● **Input**:
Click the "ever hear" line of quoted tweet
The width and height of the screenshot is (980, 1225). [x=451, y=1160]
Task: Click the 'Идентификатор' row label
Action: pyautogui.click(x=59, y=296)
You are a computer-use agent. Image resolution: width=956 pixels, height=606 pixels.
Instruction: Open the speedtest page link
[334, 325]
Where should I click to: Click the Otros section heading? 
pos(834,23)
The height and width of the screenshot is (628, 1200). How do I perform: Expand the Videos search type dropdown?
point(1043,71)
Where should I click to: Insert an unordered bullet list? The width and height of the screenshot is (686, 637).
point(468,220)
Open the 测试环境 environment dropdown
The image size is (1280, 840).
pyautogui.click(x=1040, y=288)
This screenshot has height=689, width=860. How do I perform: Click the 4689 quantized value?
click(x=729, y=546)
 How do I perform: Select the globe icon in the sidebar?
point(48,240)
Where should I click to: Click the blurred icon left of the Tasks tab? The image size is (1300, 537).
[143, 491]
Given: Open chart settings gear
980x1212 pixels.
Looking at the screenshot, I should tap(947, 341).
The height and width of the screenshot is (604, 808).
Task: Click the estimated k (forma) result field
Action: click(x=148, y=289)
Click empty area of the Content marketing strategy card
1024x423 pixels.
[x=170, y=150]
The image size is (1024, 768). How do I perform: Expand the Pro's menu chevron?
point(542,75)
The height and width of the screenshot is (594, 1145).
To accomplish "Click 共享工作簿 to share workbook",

● **Assigned task**: Output each entry once again, exactly as shown above.

● **Task output**:
Click the "ever hear" line of quoted tweet
The width and height of the screenshot is (980, 1225). [x=451, y=1160]
Task: Click the 'Идентификатор' row label
Action: pyautogui.click(x=59, y=296)
You are a computer-use agent. Image resolution: width=956 pixels, height=606 pixels.
Instruction: Open the speedtest page link
[334, 325]
Where should I click to: Click the Otros section heading? 
pos(834,23)
The height and width of the screenshot is (628, 1200). How do I perform: Expand the Videos search type dropdown?
point(1043,71)
Where should I click to: Insert an unordered bullet list? The width and height of the screenshot is (686, 637).
point(468,220)
Open the 测试环境 environment dropdown
The image size is (1280, 840).
pyautogui.click(x=1040, y=288)
This screenshot has height=689, width=860. How do I perform: Click the 4689 quantized value?
click(x=729, y=546)
 How do I perform: Select the globe icon in the sidebar?
point(48,240)
Where should I click to: Click the blurred icon left of the Tasks tab? The image size is (1300, 537).
[143, 491]
Given: Open chart settings gear
980x1212 pixels.
Looking at the screenshot, I should tap(947, 341).
The height and width of the screenshot is (604, 808).
Task: Click the estimated k (forma) result field
Action: click(x=148, y=289)
Click empty area of the Content marketing strategy card
1024x423 pixels.
[x=170, y=150]
The image size is (1024, 768). How do I perform: Expand the Pro's menu chevron?
point(542,75)
The height and width of the screenshot is (594, 1145).
To accomplish "Click 共享工作簿 to share workbook",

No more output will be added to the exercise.